• _Problem to solve_: Look through the material below. Copy each line that contains the string "link".

• _Source records_:

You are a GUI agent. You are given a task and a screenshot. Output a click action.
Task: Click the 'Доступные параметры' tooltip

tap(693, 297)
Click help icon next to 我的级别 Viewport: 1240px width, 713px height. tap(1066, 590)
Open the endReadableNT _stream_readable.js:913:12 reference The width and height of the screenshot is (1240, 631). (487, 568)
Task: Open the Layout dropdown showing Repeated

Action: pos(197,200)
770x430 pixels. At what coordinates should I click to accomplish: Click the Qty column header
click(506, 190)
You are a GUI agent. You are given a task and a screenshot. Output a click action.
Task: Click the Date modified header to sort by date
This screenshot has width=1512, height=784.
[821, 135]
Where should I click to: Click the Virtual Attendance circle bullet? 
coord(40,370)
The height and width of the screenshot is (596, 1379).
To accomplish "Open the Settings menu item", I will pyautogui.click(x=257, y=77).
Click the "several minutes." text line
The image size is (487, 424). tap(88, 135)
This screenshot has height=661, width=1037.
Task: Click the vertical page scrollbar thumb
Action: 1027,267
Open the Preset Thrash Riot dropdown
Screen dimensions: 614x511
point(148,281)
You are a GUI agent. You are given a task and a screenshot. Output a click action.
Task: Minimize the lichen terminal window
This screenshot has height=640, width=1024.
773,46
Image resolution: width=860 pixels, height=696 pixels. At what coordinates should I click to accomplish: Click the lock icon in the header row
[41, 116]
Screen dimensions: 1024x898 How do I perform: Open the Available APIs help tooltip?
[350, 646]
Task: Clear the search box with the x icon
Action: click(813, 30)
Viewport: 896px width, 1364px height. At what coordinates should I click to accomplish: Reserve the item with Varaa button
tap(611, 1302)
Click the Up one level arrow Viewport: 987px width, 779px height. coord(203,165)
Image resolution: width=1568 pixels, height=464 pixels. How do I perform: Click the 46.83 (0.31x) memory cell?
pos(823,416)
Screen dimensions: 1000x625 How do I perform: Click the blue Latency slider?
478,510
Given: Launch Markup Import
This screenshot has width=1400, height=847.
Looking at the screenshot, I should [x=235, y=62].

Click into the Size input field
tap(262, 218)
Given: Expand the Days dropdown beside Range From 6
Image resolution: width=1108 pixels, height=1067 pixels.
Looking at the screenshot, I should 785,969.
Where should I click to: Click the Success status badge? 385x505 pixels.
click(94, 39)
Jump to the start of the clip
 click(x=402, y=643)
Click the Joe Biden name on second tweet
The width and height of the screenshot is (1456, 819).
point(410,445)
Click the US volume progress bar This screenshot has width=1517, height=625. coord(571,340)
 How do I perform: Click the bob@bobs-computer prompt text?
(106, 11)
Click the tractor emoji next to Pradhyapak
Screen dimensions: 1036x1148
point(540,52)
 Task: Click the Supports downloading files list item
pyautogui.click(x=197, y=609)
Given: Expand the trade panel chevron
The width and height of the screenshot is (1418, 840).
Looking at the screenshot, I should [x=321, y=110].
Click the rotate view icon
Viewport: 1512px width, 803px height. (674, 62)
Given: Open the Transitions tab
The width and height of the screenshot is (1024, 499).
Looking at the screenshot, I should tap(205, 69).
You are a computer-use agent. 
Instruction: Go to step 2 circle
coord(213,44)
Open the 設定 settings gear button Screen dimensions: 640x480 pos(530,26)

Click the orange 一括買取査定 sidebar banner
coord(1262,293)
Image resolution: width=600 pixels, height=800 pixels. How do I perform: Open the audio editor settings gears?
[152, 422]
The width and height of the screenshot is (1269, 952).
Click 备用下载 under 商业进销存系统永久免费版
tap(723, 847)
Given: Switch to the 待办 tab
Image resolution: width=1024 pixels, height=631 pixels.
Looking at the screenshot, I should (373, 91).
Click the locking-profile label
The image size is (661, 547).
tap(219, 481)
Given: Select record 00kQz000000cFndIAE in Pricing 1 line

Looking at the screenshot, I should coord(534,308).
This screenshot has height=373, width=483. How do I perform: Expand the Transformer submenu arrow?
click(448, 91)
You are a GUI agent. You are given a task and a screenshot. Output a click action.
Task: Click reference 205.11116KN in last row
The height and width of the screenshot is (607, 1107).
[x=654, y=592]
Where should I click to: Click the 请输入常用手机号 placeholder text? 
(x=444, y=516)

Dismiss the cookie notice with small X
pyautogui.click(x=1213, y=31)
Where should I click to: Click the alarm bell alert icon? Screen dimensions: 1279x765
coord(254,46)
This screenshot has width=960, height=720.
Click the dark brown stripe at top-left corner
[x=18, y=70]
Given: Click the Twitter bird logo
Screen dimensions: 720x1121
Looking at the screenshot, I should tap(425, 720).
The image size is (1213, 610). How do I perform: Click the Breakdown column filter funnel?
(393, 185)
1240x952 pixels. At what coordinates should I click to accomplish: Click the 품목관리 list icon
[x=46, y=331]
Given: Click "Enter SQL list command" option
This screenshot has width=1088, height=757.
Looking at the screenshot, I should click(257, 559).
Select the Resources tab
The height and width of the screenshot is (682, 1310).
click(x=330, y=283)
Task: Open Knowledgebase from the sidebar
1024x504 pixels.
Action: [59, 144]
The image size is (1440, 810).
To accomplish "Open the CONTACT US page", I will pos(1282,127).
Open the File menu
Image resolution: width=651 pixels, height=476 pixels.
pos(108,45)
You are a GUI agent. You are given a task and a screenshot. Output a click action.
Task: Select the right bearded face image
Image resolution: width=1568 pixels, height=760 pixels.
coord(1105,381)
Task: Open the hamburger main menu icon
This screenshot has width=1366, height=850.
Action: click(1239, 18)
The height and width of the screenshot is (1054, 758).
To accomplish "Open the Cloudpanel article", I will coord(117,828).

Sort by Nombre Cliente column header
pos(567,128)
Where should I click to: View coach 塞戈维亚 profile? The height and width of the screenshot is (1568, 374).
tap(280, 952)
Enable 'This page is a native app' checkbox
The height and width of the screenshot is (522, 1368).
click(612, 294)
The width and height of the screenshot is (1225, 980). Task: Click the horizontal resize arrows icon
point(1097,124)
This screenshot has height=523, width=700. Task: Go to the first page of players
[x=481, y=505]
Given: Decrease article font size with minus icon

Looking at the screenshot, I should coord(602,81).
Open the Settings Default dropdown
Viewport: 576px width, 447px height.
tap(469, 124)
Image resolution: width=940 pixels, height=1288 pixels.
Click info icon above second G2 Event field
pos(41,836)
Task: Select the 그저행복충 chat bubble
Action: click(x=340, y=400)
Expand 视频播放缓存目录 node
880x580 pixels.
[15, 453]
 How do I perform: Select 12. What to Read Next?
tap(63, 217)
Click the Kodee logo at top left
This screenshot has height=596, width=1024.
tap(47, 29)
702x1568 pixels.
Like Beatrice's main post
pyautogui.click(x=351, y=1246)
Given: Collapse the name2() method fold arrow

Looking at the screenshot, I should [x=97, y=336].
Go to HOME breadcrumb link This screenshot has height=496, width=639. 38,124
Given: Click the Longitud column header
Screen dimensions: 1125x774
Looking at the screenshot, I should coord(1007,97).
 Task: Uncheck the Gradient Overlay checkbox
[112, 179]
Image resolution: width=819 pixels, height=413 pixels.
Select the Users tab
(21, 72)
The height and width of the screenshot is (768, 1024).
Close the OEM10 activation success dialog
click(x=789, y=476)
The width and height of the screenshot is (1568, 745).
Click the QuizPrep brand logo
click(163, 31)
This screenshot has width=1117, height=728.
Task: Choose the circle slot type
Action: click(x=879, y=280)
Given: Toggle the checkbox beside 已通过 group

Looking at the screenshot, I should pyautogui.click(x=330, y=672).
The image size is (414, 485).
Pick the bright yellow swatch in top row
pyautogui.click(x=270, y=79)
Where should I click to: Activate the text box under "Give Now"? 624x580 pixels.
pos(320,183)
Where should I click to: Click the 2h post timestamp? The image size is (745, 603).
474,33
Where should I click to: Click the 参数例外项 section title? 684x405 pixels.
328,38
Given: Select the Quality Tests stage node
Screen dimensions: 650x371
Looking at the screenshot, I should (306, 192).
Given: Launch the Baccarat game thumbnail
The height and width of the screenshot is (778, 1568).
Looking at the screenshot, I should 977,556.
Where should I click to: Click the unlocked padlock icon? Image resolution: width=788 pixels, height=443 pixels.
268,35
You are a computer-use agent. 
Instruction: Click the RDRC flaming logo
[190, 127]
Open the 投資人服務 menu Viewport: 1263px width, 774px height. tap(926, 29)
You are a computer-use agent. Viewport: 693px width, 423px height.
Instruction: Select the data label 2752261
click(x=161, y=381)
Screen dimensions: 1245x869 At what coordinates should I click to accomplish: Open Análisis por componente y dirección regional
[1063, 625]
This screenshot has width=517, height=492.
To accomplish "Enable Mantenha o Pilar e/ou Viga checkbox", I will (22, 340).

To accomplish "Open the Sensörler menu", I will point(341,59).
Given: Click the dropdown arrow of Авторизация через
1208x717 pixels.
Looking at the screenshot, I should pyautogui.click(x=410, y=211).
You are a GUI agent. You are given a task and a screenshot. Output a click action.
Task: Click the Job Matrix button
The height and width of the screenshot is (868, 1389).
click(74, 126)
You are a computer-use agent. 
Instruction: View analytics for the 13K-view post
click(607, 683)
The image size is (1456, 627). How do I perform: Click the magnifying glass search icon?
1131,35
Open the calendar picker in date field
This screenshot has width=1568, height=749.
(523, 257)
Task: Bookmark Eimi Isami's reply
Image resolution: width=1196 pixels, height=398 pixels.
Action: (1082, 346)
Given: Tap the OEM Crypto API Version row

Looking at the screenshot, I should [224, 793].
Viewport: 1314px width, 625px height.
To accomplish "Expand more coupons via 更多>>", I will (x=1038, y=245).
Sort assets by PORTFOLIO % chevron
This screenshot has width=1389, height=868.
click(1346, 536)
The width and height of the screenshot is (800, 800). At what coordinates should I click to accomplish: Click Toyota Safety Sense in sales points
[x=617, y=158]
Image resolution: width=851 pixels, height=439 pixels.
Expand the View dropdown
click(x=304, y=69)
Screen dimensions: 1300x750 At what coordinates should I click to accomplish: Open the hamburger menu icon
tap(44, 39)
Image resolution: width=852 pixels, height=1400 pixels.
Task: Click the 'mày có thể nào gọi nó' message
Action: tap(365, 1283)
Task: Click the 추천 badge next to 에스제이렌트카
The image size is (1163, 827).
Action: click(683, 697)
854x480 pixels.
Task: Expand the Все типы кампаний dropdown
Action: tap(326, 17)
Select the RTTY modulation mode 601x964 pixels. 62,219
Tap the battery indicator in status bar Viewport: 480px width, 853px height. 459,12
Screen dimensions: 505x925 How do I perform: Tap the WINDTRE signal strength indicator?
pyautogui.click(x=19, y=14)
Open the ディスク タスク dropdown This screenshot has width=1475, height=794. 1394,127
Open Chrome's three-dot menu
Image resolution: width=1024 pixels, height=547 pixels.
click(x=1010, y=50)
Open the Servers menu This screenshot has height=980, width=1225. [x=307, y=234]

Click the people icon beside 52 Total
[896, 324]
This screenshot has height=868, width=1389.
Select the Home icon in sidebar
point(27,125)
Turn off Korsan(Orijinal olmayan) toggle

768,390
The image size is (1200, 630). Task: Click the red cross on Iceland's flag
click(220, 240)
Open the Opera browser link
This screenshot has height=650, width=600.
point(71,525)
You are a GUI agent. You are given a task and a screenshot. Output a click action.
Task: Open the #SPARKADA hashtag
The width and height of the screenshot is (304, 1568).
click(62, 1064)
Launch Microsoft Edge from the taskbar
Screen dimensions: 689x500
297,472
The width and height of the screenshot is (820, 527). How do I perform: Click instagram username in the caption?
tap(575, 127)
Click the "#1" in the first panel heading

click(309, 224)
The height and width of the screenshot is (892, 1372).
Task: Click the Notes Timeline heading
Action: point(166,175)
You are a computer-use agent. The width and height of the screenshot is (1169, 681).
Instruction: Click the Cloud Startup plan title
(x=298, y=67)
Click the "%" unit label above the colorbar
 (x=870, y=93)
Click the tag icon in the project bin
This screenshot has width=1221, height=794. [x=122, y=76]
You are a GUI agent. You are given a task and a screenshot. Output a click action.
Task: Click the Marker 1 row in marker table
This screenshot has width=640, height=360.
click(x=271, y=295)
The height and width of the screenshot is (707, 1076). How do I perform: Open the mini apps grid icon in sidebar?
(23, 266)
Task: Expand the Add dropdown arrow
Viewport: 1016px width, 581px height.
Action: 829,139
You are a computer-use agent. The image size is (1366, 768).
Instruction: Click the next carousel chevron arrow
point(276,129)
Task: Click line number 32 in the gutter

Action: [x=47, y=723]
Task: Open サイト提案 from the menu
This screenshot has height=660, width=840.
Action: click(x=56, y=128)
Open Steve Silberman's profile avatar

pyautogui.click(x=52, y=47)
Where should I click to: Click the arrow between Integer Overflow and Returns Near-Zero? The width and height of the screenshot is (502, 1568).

• _Solution to this task_:
Go to HOME breadcrumb link This screenshot has height=496, width=639. 38,124
Open the Opera browser link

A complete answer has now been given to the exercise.